Anthuérpia de Assunção Ramires, a terceira e a mais longeva das doze filhas de coronel Ramires, passou em seus aposentos a maior parte de sua fugaz existência. Tia a assistiu em seus últimos anos e, com vó, fazia-lhe unguentos, banhos e rezas para lhe tirar quebranto. Certa vez as acompanhei. Castigo por espiar as formas de prima por entre frestas e buracos de fechadura...
A menina era magríssima, olhos desalentados, esbugalhados, a pele pálida de veias esverdeazuladas, cabelos corrediços esbranquecidos, a voz lhe sumia entre tosses e o sangue que cuspia numa vasilha de prata. Deixei-a aturdido, com uma forma de angústia que me rodeia até hoje. Seu passar foi um acontecimento no arraial. Coronel mandou trazer ataúde da cidade todo forrado em cetim, encomendou vestido de noiva a Dona Zé, e exigiu os ofícios presididos pelo bispo em pessoa.
Preparava-me para as confissões. Apareceu-me com sua figura pálida no vestido de noiva.
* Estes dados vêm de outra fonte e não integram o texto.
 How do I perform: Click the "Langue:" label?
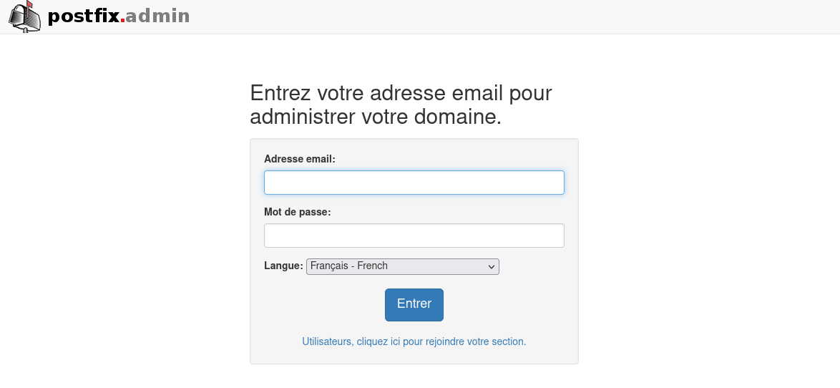283,266
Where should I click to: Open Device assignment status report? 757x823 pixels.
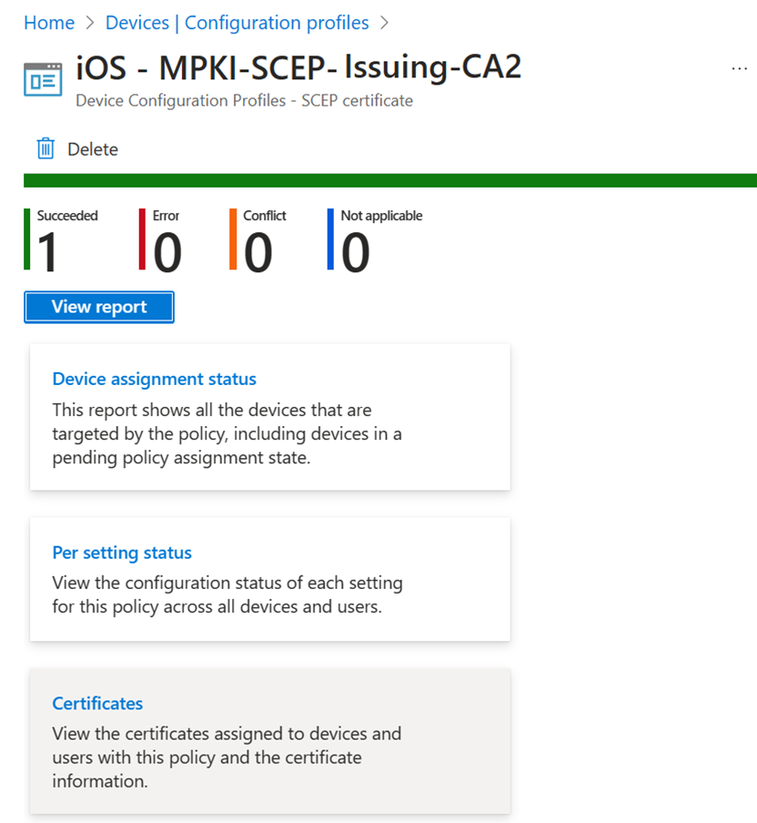[154, 379]
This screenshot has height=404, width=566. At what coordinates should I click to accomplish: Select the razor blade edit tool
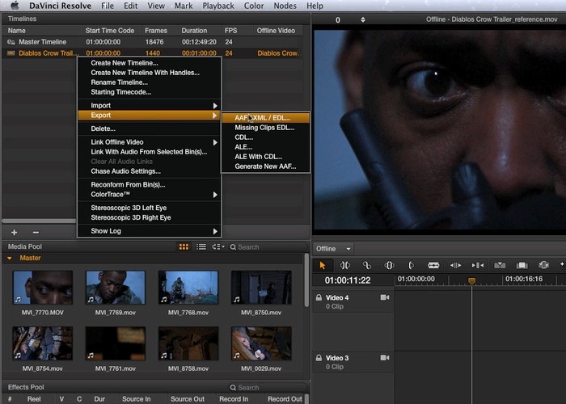433,265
Creio que cheguei ao tom de sua palidez. Por um instante o coração pareceu-me não responder, suei e molhei-me todo. Ela sorriu-me um sorriso sem brilho, os olhos esbugalhados envolviam-me. Sussurrou em meus ouvidos sua voz fugidia: “não há lugar para mim em parte alguma, nem na morte”...
Deixei a igreja vertiginoso. Fiquei dias abismado. Vó recorreu às suas rezas e quebrantos. Depois de um período longo de mudez, expliquei a tia o acontecido. Tia mandou rezar missa para as almas do purgatório. Nunca mais soube o que é dormir sem sobressaltos.
De repente, voltando da caminhada matinal, resolvi sentar próximo ao lago, debaixo de uma mangueira, e acompanhar o nado descompromissado de um grupo de patos: “Enterraram-me viva”, senti aquela voz característica sussurrando em meus ouvidos. Fiquei atônito, subiu-me um calafrio, desfaleci. Acordei no pronto socorro.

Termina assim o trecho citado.